Zika Virus: If You Travelled To Zika-Affected Areas, You Can’t Donate Blood For 4 Months
Representational Image (Photo Credits: Pixabay)

After staving off zika virus for the longest time, India fell prey to the deadly infection in October, when an elderly woman was diagnosed with the infection in Jaipur, Rajasthan. According to a report by The Times of India, blood banks across Rajasthan and Madhya Pradesh have been asked to boost screening or donors since the Zika virus can be passed on through infected blood.
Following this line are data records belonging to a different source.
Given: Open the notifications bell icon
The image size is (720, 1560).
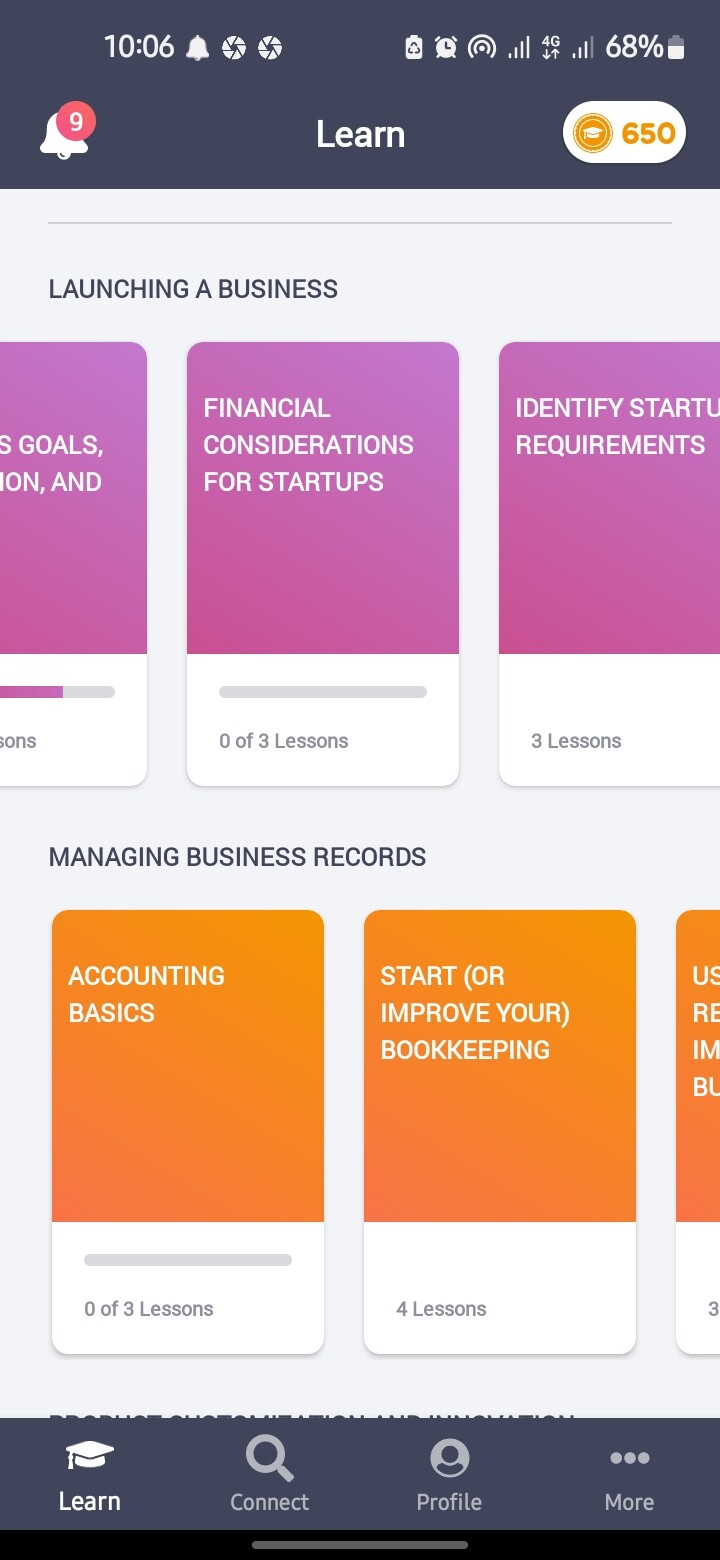Looking at the screenshot, I should point(64,136).
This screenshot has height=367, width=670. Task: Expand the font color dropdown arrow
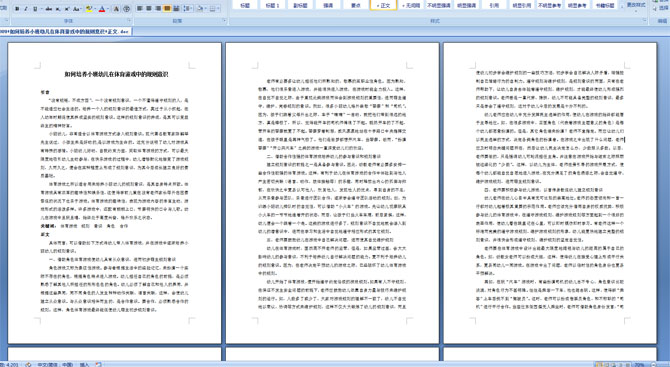108,9
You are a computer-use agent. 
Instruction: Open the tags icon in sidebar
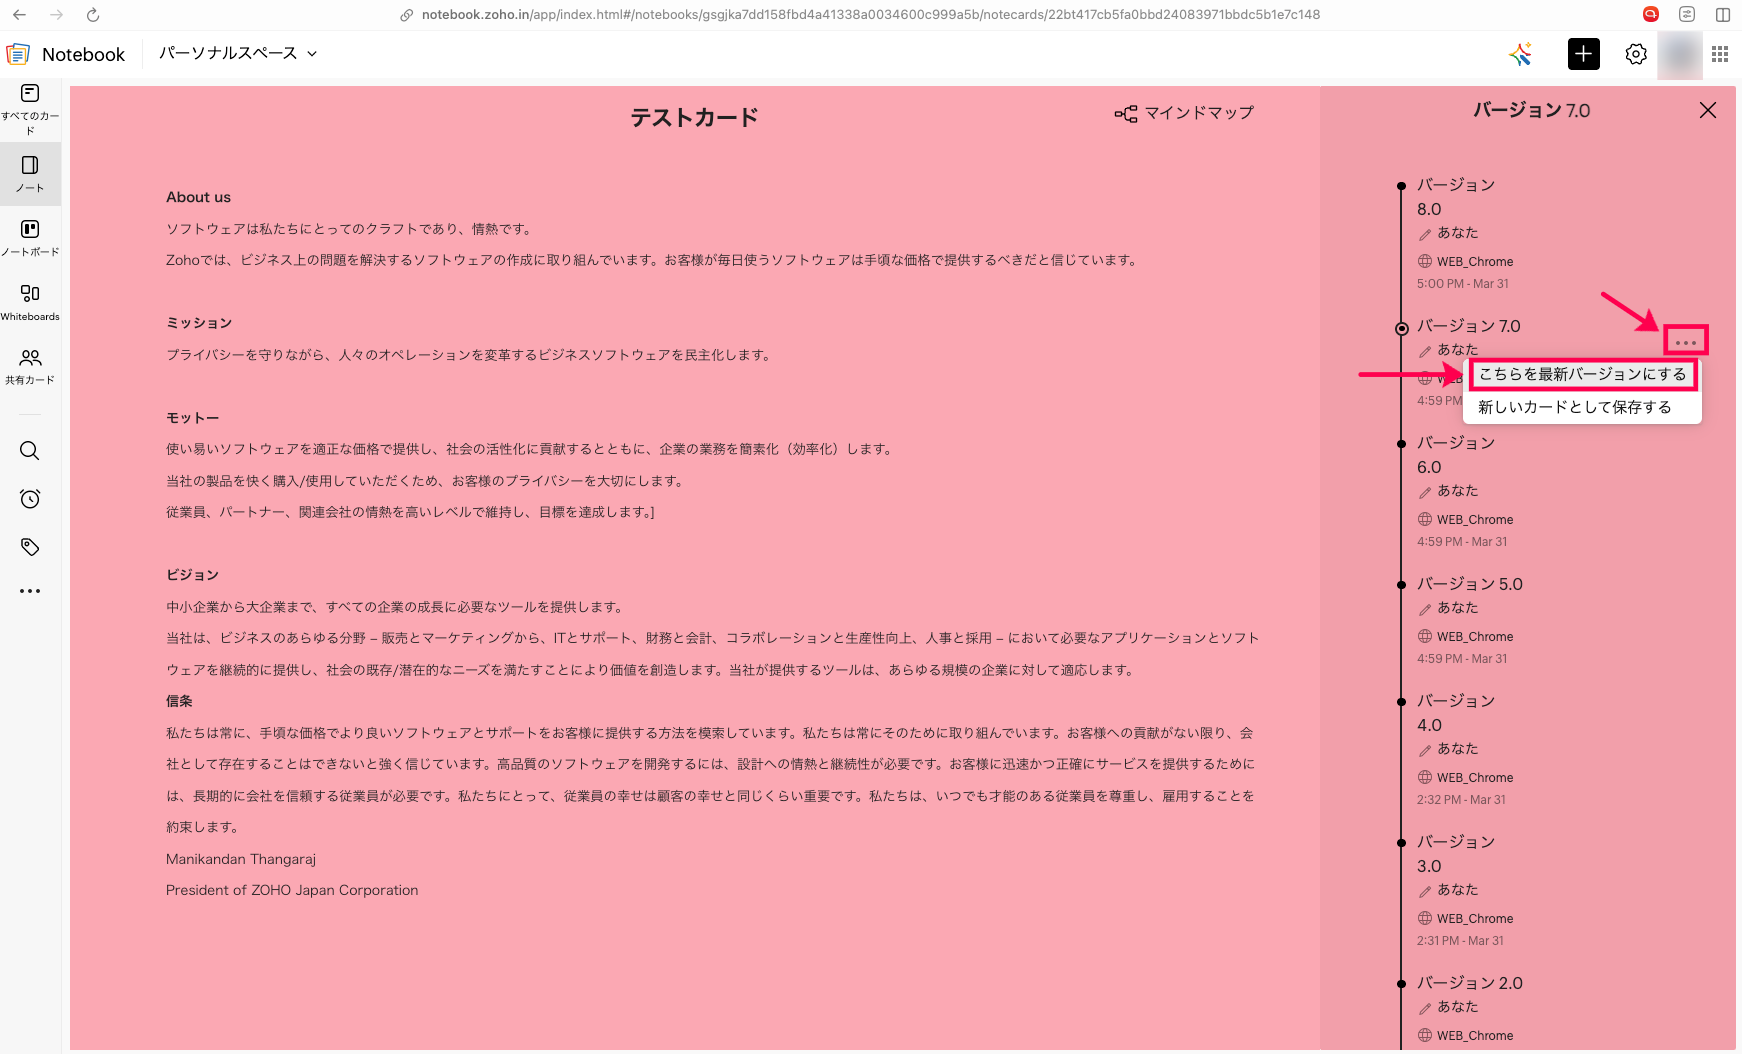[x=30, y=547]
The TOI report states that the National Blood Transfusion Council (NBTC) has insisted on adhering to the donor-selection criteria, which includes obtaining a detailed history of travelling. The council has directed anyone who has visited Zika-affected areas to not donate blood for a total of four months. They have to wait for a total of two weeks before donating before the donor happens to be recovering from any acute viral infection or has just discontinued the use of medicines. Donors should be free of any disease symptoms before they start donating.

The NBTC issued a circular, asking donors to be alert. In case they develop any symptoms of the disease two weeks after they donated, they are supposed to notify the blood bank immediately. NBTC director Dr Shobini Rajan has clarified that no cases of donor-related infection has been recorded in the country and the circular was just a precautionary measure.

What Is Zika?

The Zika virus is a pathogen that is transmitted through the bite of the Aedes mosquito. Zika infection during pregnancy can cause birth defects in the foetus, commonly resulting in an abnormality called microcephaly. Other problems such as miscarriages, stillbirths and other birth defects are also caused by the virus. A rare sickness of the nervous system, Guillain-Barré syndrome, has also been seen in areas affected by the Zika virus.